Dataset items
%%

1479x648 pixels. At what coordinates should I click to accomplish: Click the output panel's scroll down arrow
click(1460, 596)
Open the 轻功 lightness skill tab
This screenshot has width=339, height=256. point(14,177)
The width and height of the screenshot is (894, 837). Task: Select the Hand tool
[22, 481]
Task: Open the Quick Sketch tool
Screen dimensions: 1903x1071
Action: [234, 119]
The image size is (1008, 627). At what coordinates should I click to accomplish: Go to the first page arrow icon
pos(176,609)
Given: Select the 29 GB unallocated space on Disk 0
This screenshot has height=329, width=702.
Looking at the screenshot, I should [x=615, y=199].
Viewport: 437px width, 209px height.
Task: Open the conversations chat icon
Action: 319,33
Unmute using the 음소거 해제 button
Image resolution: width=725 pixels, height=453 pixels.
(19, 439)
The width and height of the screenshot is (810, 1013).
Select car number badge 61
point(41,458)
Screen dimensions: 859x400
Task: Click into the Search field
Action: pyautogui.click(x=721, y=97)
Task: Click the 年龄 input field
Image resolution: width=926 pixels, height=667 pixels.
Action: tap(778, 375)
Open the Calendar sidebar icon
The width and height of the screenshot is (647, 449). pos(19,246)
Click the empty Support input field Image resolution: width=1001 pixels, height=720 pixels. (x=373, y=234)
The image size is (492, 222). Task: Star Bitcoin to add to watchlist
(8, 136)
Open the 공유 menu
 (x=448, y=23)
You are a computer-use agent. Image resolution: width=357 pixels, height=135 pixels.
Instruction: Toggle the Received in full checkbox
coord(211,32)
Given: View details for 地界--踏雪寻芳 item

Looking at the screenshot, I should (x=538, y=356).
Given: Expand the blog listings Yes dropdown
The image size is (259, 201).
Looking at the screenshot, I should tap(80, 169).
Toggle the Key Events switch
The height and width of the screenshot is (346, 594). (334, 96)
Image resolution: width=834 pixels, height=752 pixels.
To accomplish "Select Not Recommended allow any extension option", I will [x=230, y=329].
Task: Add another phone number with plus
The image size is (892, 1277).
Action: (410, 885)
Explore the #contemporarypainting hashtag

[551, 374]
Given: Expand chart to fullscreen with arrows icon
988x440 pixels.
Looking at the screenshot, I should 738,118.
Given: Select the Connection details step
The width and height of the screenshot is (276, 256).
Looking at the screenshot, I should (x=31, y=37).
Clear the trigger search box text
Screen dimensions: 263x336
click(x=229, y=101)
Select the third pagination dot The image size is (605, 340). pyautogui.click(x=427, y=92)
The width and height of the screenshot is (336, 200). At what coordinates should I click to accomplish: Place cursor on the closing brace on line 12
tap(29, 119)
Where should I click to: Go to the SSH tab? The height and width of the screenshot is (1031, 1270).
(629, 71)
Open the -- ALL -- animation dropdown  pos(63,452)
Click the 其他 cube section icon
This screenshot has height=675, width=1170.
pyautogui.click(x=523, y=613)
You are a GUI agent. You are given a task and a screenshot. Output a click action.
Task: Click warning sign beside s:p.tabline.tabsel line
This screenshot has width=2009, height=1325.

%%

Written request
Reproduce the material above, from the line with "Task: Open the Quick Sketch tool" to the line with "Looking at the screenshot, I should 738,118.", keeping both of those lines.

Result of this exercise
Task: Open the Quick Sketch tool
Screen dimensions: 1903x1071
Action: [234, 119]
The image size is (1008, 627). At what coordinates should I click to accomplish: Go to the first page arrow icon
pos(176,609)
Given: Select the 29 GB unallocated space on Disk 0
This screenshot has height=329, width=702.
Looking at the screenshot, I should [x=615, y=199].
Viewport: 437px width, 209px height.
Task: Open the conversations chat icon
Action: 319,33
Unmute using the 음소거 해제 button
Image resolution: width=725 pixels, height=453 pixels.
(19, 439)
The width and height of the screenshot is (810, 1013).
Select car number badge 61
point(41,458)
Screen dimensions: 859x400
Task: Click into the Search field
Action: pyautogui.click(x=721, y=97)
Task: Click the 年龄 input field
Image resolution: width=926 pixels, height=667 pixels.
Action: tap(778, 375)
Open the Calendar sidebar icon
The width and height of the screenshot is (647, 449). pos(19,246)
Click the empty Support input field Image resolution: width=1001 pixels, height=720 pixels. (x=373, y=234)
The image size is (492, 222). Task: Star Bitcoin to add to watchlist
(8, 136)
Open the 공유 menu
 (x=448, y=23)
You are a computer-use agent. Image resolution: width=357 pixels, height=135 pixels.
Instruction: Toggle the Received in full checkbox
coord(211,32)
Given: View details for 地界--踏雪寻芳 item

Looking at the screenshot, I should (x=538, y=356).
Given: Expand the blog listings Yes dropdown
The image size is (259, 201).
Looking at the screenshot, I should tap(80, 169).
Toggle the Key Events switch
The height and width of the screenshot is (346, 594). (334, 96)
Image resolution: width=834 pixels, height=752 pixels.
To accomplish "Select Not Recommended allow any extension option", I will [x=230, y=329].
Task: Add another phone number with plus
The image size is (892, 1277).
Action: (410, 885)
Explore the #contemporarypainting hashtag

[551, 374]
Given: Expand chart to fullscreen with arrows icon
988x440 pixels.
Looking at the screenshot, I should 738,118.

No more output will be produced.